Świadectwa o wyproszonych przez Maryję Wspomożycielkę Wiernych łaskach i doświadczaniu Jej obecności w życiu.
"Pomyślałam, że muszę całkowicie się zawierzyć i zaufać w rozwiązanie tej sprawy Bożą mocą."
W dniu, w którym wspominamy Maryję Wspomożycielkę należy nie tylko dziękować Jej za wyproszone przez Nią łaski, ale dzielić się swoim świadectwem. W związku z tym pragnę podzielić się jedną z historii mojego zawierzenia, w którym była Ona mą pośredniczką u Boga.
Pod koniec moich studiów magisterskich znalazłam staż związany z moim przyszłym zawodem. Obecnie zapotrzebowanie na fizjoterapeutów jest bardzo duże. Jednak wbrew pozorom znalezienie pracy w zawodzie nie jest takie łatwe. Wielu moich przyjaciół oraz znajomych ze studiów wyjechało do innych miast w poszukiwaniu pracy. Ja ze względu na obecną sytuację, musiałam pozostać we Wrocławiu. Cała organizacja z podjęciem współpracy w mojej wymarzonej firmie była oparta na złożenie wniosku i uzyskanie statusu osoby bezrobotnej oraz przyznania dofinansowania. Zarejestrowanie się było jednym z najłatwiejszych "wyzwań", jakie mnie czekały, aby móc rozpocząć prace.

• Zestaw zadań:
- A) W którym mieście, według świadectwa o Maryi Wspomożycielce, trzeba było pozostać ze względu na obecną sytuację?
- B) Oceń, czy poniższe stwierdzenia są zgodne ze świadectwem o Maryi Wspomożycielce. Przy każdym odpowiedz „tak” lub „nie” i przytocz rozstrzygające słowa tekstu.
(i) Obecnie zapotrzebowanie na fizjoterapeutów jest bardzo duże.
(ii) Znalezienie pracy w zawodzie fizjoterapeuty jest łatwe.
(iii) Zarejestrowanie się było jednym z najtrudniejszych wyzwań przed rozpoczęciem pracy.
- C) Podejmij świadectwo o Maryi Wspomożycielce po jego ostatnim zdaniu i napisz dalszy ciąg.

• Zebrane dane:
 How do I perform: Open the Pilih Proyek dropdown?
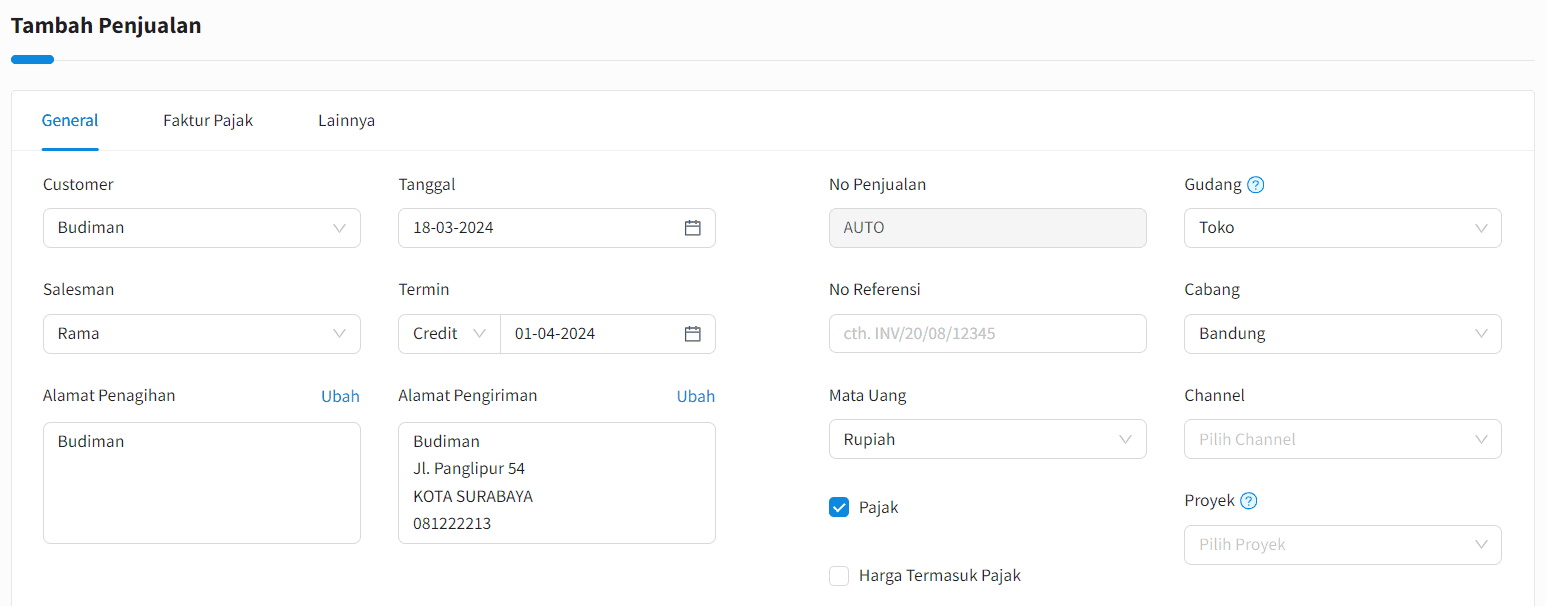(x=1342, y=545)
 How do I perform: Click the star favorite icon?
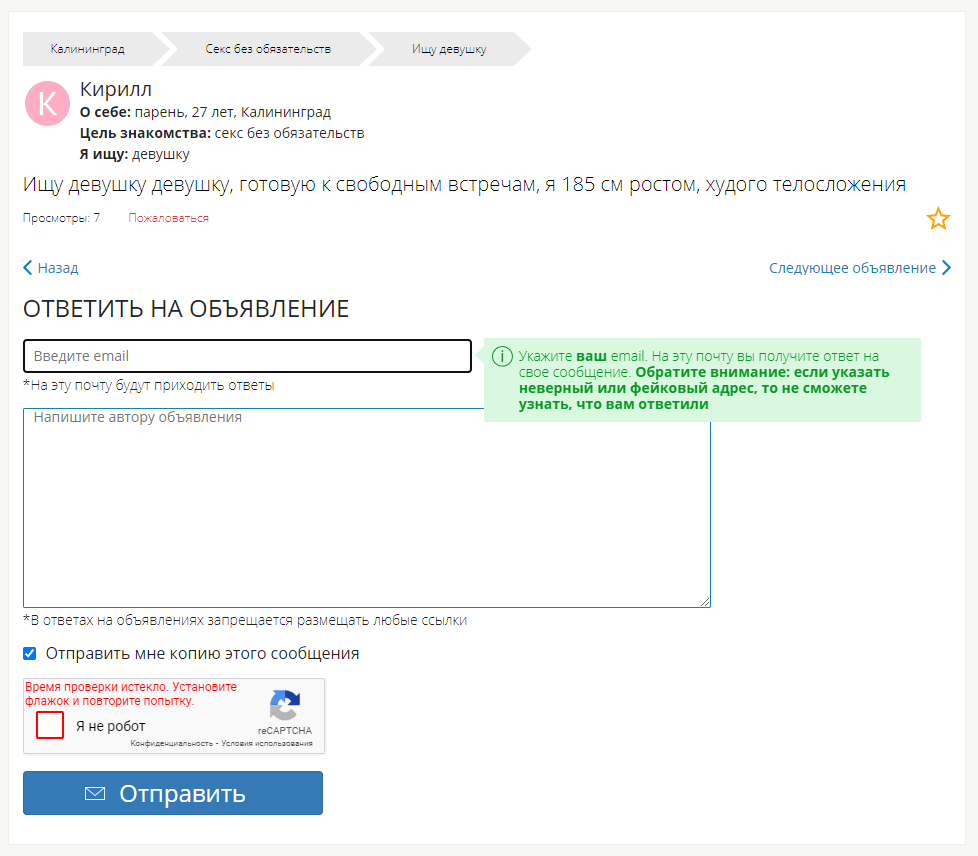tap(937, 219)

• Odpowiedzi do zadań:
- A) We Wrocławiu.

- B)
(i) Tak: „Obecnie zapotrzebowanie na fizjoterapeutów jest bardzo duże.”
(ii) Nie: „wbrew pozorom znalezienie pracy w zawodzie nie jest takie łatwe.”
(iii) Nie: „Zarejestrowanie się było jednym z najłatwiejszych "wyzwań"”.

- C)
W międzyczasie pojawiło się wiele nieplanowanych niedopowiedzeń. Czekało mnie składanie wielu podań, w które byłam zaangażowana ja oraz mój przyszły pracodawca. Za każdym razem otrzymywałam odmowne pisma, nie pokryte żadnym konkretnym argumentem. Najtrudniejsza była dla mnie informacja, że w tej firmie niestety nie będę mogła podjąć zatrudnienia. Zaczęłam już nawet rozważać inne opcje pracy niezwiązane zupełnie z moim zawodem. Wtedy pomyślałam, że muszę całkowicie się zawierzyć i zaufać w rozwiązanie tej sprawy Bożą mocą. Po licznych odwołaniach i wizytach urzędowych (trwających 5 miesięcy) udało się!!!
Teraz mogę pracować z wyjątkowymi specjalistami, w rodzinnej atmosferze, pomagać ludziom oraz realizować swoją największą pasję.
Mam nadzieję, że moje wspomnienie zachęci Was do szczerej i otwartej rozmowy z Maryją. Proście, a będzie Wam dane :)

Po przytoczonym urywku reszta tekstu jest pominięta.